Aku tak bisa melihat kau bersamanya.
________

"Kamu kenapa? Habis nangis?"

Haikal datang menjemput Niken sore harinya di kampus. Melihat ada Dirga bersama Niken menimbulkan kerut penuh tanya di wajah Haikal.

Untuk menemani Niken, Dirga sengaja membolos satu mata kuliah hari ini. Ayolah, Dirga tidak mau Niken melakukan hal-hal buruk maka dari itu dia tidak meninggalkan perempuan itu sendiri. Contohnya saja Niken berniat bunuh diri. Kan nggak lucu.

"Niken, kamu kenapa?" tanya Haikal serius.

Niken menggeleng pelan. Menangis membuat matanya terlihat bengkak.

"Jangan sembunyikan apa pun, Niken!" tegas Haikal.

"Nggak ada masalah apa pun." Niken mengelak.

"Bisa tinggalkan kami berdua?" Minta Haikal pada Dirga yang sama sekali tidak memiliki niat untuk beranjak pergi dari duduknya.

"Iya. Iya," balas Dirga sembari bangun.

"Terima kasih, Dirga." Niken mengangkat boneka ulat bulu yang Dirga berikan.

"Sama-sama, Bu. Jangan sungkan kalau butuh bantuan."

Haikal memperhatikan interaksi antara keduanya dengan wajah datar. Mata Haikal tak lepas dari boneka yang Niken pegang dengan bahagia.

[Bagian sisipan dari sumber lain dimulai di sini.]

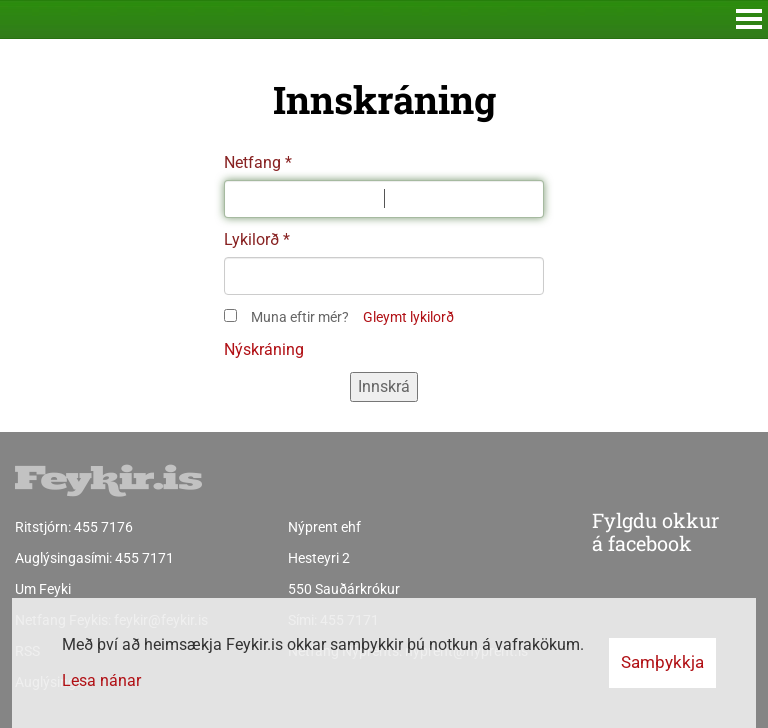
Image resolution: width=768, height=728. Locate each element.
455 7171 (144, 558)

"Boneka dari bocah itu?" tanya Haikal selepas kepergian Dirga.

Niken mengangguk.

"Ck." Haikal berdecak karenanya.

"Haikal, boleh aku tanya sesuatu?"

Haikal mengangkat alisnya sebagai jawaban. "Tanya apa?"

"Siapa aku buat kamu?"

"Kenapa tiba-tiba tanya gitu?"

"Ada orang yang bilang kamu cuma kasihan ke aku." Niken menunduk sedih. Ia remas boneka pemberian Dirga.

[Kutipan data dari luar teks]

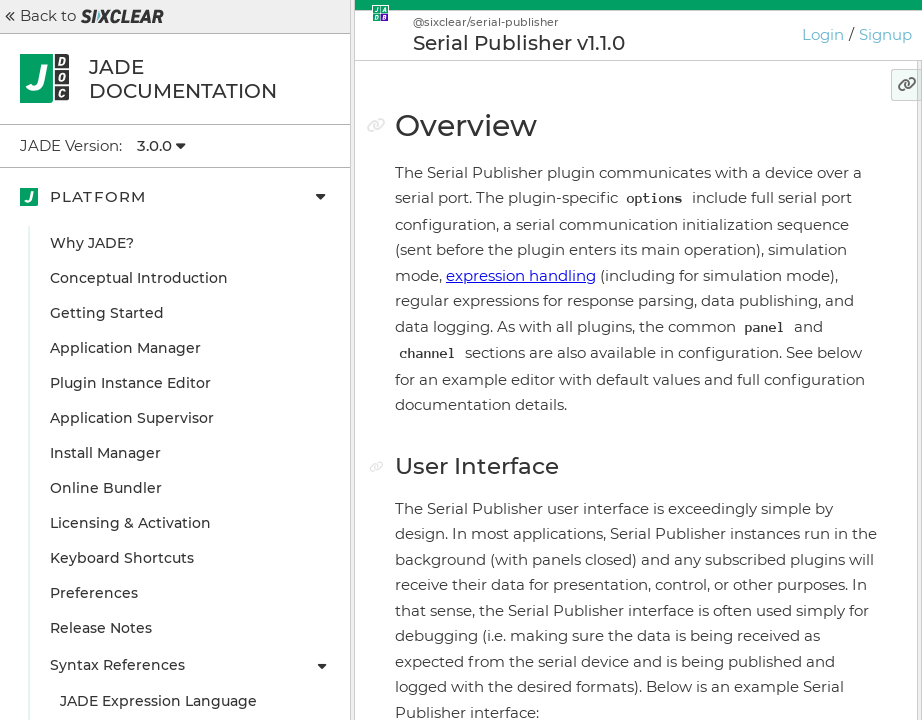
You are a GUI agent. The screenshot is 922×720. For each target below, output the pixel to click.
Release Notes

Haikal diam seribu bahasa. Matanya menatap serius pada Niken yang sedih. "Kamu percaya?"

Niken menggeleng. "Nggak! Kamu nggak mungkin sejahat itu ke aku."

"Percaya saja pada hal yang menurut kamu benar," jawab Haikal.

"Aku bakal ganti uang 100 juta itu secepatnya."

Bola mata Haikal membesar untuk sesaat. Dari mata Niken tahu mengenai uang yang ia berikan pada Bams?

"Aku nggak mau orang-orang mengira rasa kamu ke aku cuma sebatas uang 100 juta. Atau, kamu cuma beli aku dengan harga 100 juta," jelas Niken.

"Kamu tahu kenapa aku mukul Bams sampai hampir mati hari itu? Karena bahasa yang dia gunakan sangat merendahkan kamu. Dia mau jual kamu dengan harga 100 juta," cerita Haikal.

"Dia jual, dan kamu beli."

"Aku berikan uang itu bukan berarti aku setuju untuk membeli kamu. Tapi agar dia berhenti mengganggu kamu." Haikal meluruskan.

"Aku marah, Haikal. Aku marah karena kamu mengikuti kemauan dia." Mata Niken kembali berkaca-kaca. Niken terlihat rapuh.

Haikal terdiam dan membiarkan Niken menumpahkan segala kesedihan di hati.

"Aku marah karena aku selemah ini. Aku marah karena aku cuma bisa buat kamu susah."

"Jangan dengarkan apa kata orang. Yang terpenting sekarang adalah aku selalu ada buat kamu. Sejak dulu, sampai sekarang." Haikal coba membesarkan hati Niken.

"Haikal, aku mau egois."

"Egois?" tanya Haikal.

"Aku mau buktikan ke orang-orang kalau rasa kamu ke aku bukan cuma sebatas rasa kasihan." Niken menjeda kalimatnya sebentar.

"Ayo, kita nikah," lanjut Niken yakin.

******

"Mana boneka ulat bulunya?!" teriak Jihan menggelegar.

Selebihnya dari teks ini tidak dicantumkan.